-- TASK INPUT follows --

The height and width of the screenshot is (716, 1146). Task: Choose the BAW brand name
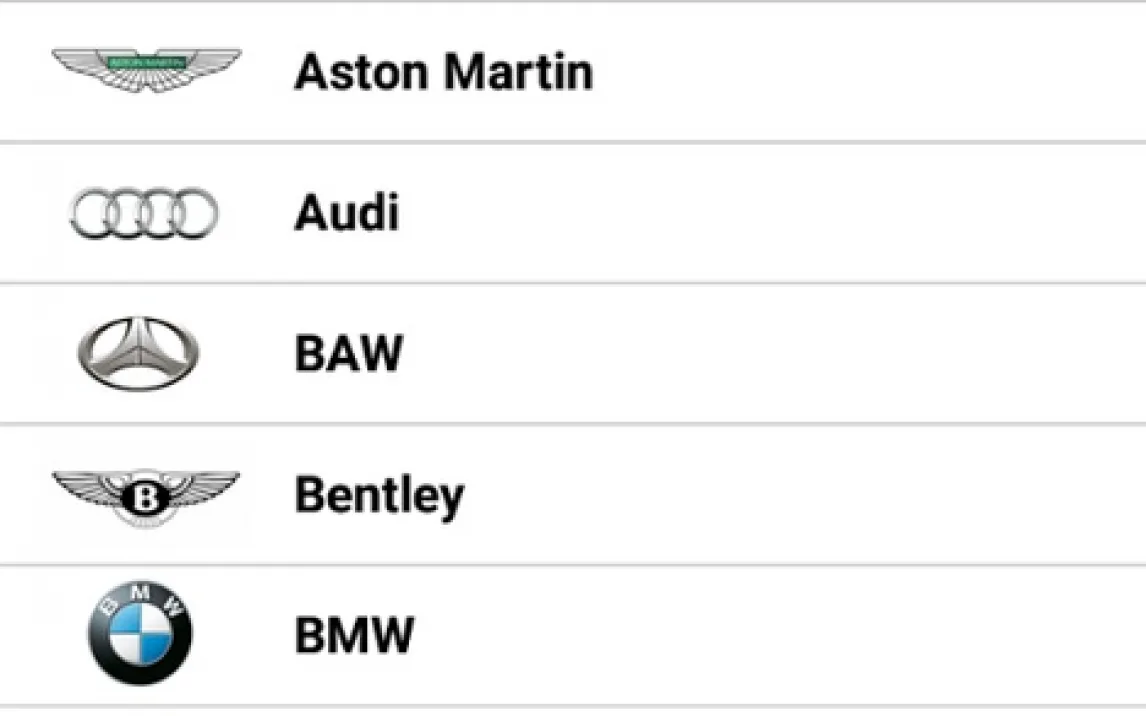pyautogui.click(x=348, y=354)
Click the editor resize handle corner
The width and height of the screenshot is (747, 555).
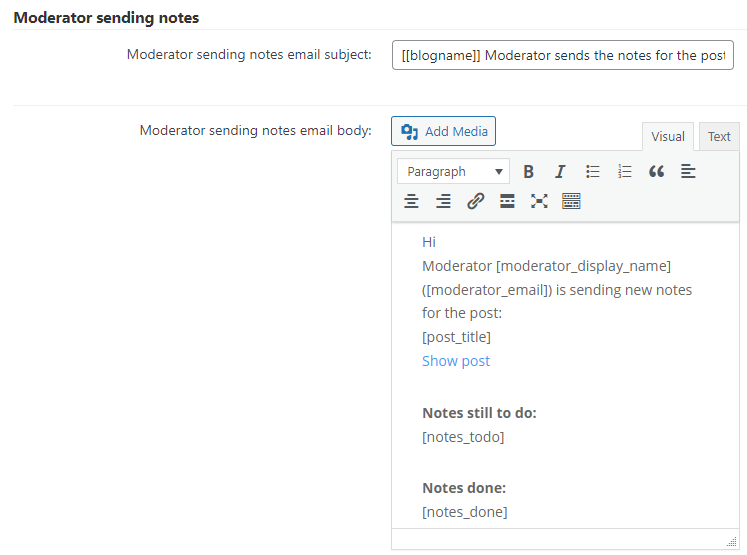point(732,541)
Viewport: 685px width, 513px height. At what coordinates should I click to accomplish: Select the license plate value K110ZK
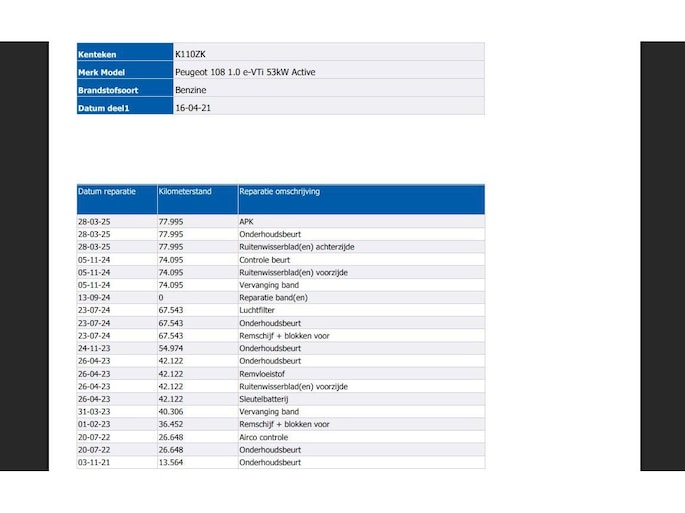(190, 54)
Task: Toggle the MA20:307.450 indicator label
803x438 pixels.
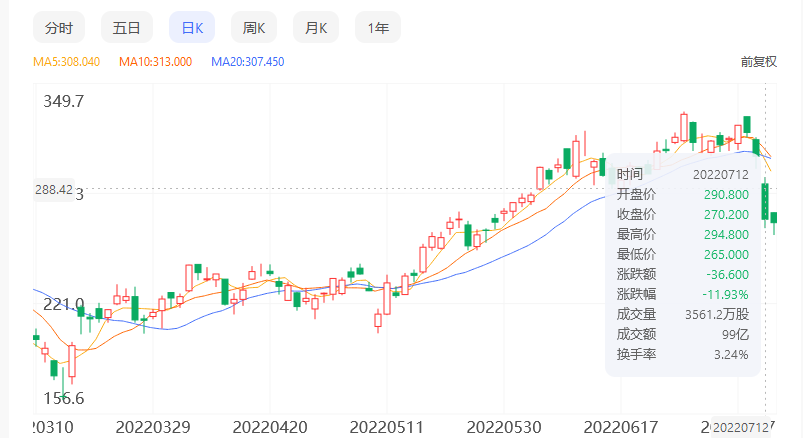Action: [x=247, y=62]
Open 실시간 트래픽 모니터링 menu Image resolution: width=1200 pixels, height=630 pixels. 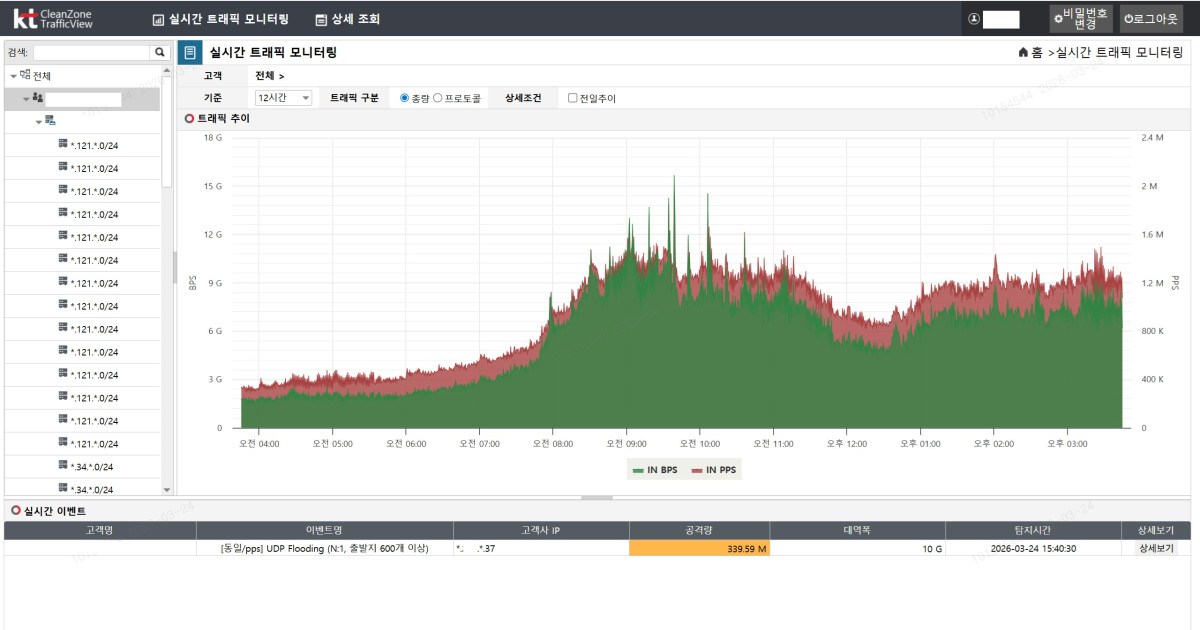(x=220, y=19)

-- TASK INPUT concluded --
-- TASK INPUT follows --

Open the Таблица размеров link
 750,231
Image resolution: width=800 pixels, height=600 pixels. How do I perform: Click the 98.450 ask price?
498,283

-- TASK INPUT concluded --

■ **INSTRUCTIONS FOR THE TASK**
Look above for the line containing "The width and", then copy exactly from it through the line containing "Task: Toggle the MA20:307.450 indicator label", keeping both and leaving out pictures. Add nothing else.

■ **ANSWER TO THE EXERCISE**
The width and height of the screenshot is (747, 555).
point(732,541)
Viewport: 685px width, 513px height. At what coordinates should I click to accomplish: Select the license plate value K110ZK
(190, 54)
Task: Toggle the MA20:307.450 indicator label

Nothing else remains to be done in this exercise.